To take a simple example, perhaps a car will stop for pedestrians in testing because it has learned that heads are round, but it has trouble with unusual hat shapes. There are so many combinations of potential situations that it is nearly impossible to simply test the car until you are sure it is safe.

Statistically speaking, even 100 million miles of driving is not enough to show that these cars are even as safe as an average human driver. The Department of Transportation should address this fundamental problem head on and require rigorous evidence that machine-learning results are sufficiently safe and robust.

A key element of ensuring safety in machinery, except for cars, is independence between the designers and the folks who ensure safety. In airplanes, trains, medical devices and even UL-listed appliances, ensuring safety requires an independent examination of software design. This helps keep things safe even when management feels pressure to ship a product before it’s really ready.

There are private-sector companies that do independent safety certification for many different products, including cars. However, it seems that most car companies don’t use these services. Rather than simply trust car companies to do the right thing, the Department of Transportation should follow the lead of other industries and require independent safety assessments.

Wirelessly transmitted software updates can keep car software current. But will your car still be safe after a software patch? You’ve probably experienced yourself cell phone or personal computer updates that introduce new problems.

The Department of Transportation’s proposed policy requires a safety re-assessment only when a “significant” change is made to a vehicle’s software. What if a car company numbers a major new software update 8.6.1 instead of 9.0 just to avoid a safety audit? This is a huge loophole.

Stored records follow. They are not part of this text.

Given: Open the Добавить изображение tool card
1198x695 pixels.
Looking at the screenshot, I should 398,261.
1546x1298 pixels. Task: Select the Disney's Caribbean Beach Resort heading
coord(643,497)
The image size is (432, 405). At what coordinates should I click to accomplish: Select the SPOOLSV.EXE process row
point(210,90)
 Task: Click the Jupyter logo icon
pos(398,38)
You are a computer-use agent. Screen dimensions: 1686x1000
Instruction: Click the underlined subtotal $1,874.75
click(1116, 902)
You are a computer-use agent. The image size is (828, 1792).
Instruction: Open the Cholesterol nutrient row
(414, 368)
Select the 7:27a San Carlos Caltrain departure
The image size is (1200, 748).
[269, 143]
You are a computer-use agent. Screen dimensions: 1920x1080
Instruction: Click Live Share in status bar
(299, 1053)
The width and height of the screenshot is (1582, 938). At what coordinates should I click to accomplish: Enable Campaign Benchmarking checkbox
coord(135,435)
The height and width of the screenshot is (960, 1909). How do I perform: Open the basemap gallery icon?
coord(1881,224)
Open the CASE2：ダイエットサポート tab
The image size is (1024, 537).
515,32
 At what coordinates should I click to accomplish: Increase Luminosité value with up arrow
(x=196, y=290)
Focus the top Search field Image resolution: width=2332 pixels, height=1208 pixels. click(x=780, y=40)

The policy should be changed to require a safety certification for every software change that potentially affects safety. This sounds like a lot of work, but designers have been dealing with this for decades by partitioning vehicle software across multiple independent computers — which guarantees that an update to a non-critical computer won’t affect unchanged critical computers. This is why non-critical updates don’t have to be recertified.

Changing an icon on the radio computer’s display? No problem. Making a “minor” change to the machine-learning data for the pedestrian sensor computer? Sorry, but we want an independent safety check on that before crossing the street in a winter hat.

Philip Koopman is an associate professor in the Department of Electrical and Computer Engineering at Carnegie Mellon University. Michael Wagner is a senior commercialization specialist at CMU’s National Robotics Engineering Center. They are co-founders of Edge Case Research, which specializes in autonomous vehicle safety assurance and embedded software quality. The views expressed here are personal and not necessarily those of CMU.

Notes: It is important to emphasize that the context for this piece is mainstream deployment of autonomous vehicles to the general public. It is not intended to address limited deployment with trained safety observer drivers. There are more issues that matter, but this discussion framed to fit the target length and appeal to a broad audience.